● PROBLEM DESCRIPTION
Give back exactly the lines of the material below that start at the line containing "The image size is (640, 402)." and end at the line containing "The width and height of the screenshot is (543, 770).", and no others.

======== LISTED ENTRIES ========

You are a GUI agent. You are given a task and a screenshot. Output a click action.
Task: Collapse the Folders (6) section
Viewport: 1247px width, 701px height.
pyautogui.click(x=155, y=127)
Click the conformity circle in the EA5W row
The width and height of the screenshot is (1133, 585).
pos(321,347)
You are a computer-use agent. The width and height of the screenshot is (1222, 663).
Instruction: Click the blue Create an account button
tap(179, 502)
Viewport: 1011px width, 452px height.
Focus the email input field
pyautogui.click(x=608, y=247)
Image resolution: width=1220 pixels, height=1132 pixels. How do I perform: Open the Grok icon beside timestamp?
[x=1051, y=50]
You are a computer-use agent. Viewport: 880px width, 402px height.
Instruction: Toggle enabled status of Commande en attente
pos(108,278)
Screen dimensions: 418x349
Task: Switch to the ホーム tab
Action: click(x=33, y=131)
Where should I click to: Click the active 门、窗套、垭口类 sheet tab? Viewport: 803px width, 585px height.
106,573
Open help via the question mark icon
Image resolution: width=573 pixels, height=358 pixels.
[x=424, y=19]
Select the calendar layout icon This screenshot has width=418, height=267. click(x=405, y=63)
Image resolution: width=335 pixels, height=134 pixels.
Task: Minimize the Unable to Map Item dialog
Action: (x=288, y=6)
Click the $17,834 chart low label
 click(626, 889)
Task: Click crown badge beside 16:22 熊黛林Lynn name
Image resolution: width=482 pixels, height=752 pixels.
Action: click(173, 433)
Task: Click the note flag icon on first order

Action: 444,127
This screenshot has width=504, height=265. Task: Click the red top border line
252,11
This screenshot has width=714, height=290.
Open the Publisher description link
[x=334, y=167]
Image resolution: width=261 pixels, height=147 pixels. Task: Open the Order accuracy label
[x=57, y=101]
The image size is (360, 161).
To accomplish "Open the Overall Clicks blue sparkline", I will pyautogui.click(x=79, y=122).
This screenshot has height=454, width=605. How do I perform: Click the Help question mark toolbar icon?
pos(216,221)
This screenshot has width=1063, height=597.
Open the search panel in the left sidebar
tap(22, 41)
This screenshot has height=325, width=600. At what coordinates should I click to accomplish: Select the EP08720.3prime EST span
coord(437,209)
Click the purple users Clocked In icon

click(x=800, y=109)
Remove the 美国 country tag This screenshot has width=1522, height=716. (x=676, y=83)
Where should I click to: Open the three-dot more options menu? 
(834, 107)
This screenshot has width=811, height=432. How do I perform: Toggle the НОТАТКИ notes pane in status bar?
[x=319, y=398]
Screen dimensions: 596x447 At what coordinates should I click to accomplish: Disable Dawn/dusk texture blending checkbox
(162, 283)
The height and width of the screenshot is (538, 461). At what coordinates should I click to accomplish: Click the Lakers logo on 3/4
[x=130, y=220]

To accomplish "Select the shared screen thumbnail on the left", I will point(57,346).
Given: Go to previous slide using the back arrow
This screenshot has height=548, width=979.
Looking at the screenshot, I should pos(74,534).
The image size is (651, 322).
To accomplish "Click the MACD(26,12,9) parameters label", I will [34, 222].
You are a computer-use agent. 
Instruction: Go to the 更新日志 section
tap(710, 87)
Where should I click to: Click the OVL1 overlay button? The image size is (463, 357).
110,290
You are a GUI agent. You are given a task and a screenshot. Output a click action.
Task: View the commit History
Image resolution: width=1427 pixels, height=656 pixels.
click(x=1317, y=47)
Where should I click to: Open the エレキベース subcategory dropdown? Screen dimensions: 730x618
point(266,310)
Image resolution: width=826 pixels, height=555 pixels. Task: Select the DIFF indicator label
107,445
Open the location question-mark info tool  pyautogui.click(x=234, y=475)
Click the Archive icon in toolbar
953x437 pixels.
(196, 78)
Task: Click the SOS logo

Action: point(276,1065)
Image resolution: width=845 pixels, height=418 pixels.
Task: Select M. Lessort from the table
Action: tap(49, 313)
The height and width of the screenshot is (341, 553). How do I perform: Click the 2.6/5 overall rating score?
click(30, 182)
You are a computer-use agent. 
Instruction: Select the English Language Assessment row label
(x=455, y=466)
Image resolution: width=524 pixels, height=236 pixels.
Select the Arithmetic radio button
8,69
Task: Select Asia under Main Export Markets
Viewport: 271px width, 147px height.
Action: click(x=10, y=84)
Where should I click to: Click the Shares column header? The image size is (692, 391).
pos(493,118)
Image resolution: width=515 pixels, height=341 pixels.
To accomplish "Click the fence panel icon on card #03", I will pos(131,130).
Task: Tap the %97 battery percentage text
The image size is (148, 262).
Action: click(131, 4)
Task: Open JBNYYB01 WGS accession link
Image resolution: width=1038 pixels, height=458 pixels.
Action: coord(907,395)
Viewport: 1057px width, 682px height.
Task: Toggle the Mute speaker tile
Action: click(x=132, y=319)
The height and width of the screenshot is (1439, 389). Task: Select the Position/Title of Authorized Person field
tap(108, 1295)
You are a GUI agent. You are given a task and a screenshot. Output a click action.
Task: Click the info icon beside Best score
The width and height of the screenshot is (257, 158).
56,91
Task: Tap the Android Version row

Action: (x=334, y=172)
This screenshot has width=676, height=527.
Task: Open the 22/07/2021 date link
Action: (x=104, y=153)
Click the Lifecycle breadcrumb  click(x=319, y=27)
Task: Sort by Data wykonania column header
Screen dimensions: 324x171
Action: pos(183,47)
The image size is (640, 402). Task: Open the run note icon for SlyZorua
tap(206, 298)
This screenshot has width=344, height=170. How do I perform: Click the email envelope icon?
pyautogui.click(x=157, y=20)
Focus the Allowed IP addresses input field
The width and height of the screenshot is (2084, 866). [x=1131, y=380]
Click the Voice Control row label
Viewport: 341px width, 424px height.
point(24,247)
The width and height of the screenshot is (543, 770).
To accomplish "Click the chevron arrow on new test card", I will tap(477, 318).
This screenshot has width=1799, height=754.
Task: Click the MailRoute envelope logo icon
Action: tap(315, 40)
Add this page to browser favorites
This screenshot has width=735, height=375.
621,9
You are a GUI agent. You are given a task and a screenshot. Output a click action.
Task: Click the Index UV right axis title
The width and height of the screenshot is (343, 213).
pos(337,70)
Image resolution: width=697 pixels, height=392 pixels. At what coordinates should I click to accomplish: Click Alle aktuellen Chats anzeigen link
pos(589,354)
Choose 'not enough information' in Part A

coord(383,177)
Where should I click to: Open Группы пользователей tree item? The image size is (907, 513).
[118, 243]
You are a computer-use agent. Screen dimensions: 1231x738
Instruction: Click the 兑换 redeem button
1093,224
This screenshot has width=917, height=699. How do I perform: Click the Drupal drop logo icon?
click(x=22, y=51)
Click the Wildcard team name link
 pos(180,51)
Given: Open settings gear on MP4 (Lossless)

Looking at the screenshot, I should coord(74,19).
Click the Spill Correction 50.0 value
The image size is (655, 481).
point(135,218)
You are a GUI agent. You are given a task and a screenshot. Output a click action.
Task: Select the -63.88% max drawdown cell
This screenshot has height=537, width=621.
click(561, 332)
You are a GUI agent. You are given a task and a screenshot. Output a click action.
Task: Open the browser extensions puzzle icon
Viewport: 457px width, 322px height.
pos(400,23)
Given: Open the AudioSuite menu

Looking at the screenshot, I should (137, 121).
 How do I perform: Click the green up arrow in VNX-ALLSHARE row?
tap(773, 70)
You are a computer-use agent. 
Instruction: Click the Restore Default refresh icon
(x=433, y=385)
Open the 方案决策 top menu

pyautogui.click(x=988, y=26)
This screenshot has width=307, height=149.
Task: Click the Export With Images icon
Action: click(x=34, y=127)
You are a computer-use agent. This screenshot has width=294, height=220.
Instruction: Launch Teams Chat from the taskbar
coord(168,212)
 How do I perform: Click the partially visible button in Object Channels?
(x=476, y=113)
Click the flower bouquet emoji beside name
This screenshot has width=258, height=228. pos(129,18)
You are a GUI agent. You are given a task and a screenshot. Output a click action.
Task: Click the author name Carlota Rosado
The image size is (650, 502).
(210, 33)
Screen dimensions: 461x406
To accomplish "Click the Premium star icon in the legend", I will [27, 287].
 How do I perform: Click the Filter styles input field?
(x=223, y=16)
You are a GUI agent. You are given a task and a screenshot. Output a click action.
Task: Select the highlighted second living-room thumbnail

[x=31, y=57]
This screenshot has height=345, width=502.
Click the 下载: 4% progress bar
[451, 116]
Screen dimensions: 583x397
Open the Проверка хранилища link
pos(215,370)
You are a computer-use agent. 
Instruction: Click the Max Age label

========

● EXPECTED ANSWER
The image size is (640, 402). Task: Open the run note icon for SlyZorua
tap(206, 298)
This screenshot has width=344, height=170. How do I perform: Click the email envelope icon?
pyautogui.click(x=157, y=20)
Focus the Allowed IP addresses input field
The width and height of the screenshot is (2084, 866). [x=1131, y=380]
Click the Voice Control row label
Viewport: 341px width, 424px height.
point(24,247)
The width and height of the screenshot is (543, 770).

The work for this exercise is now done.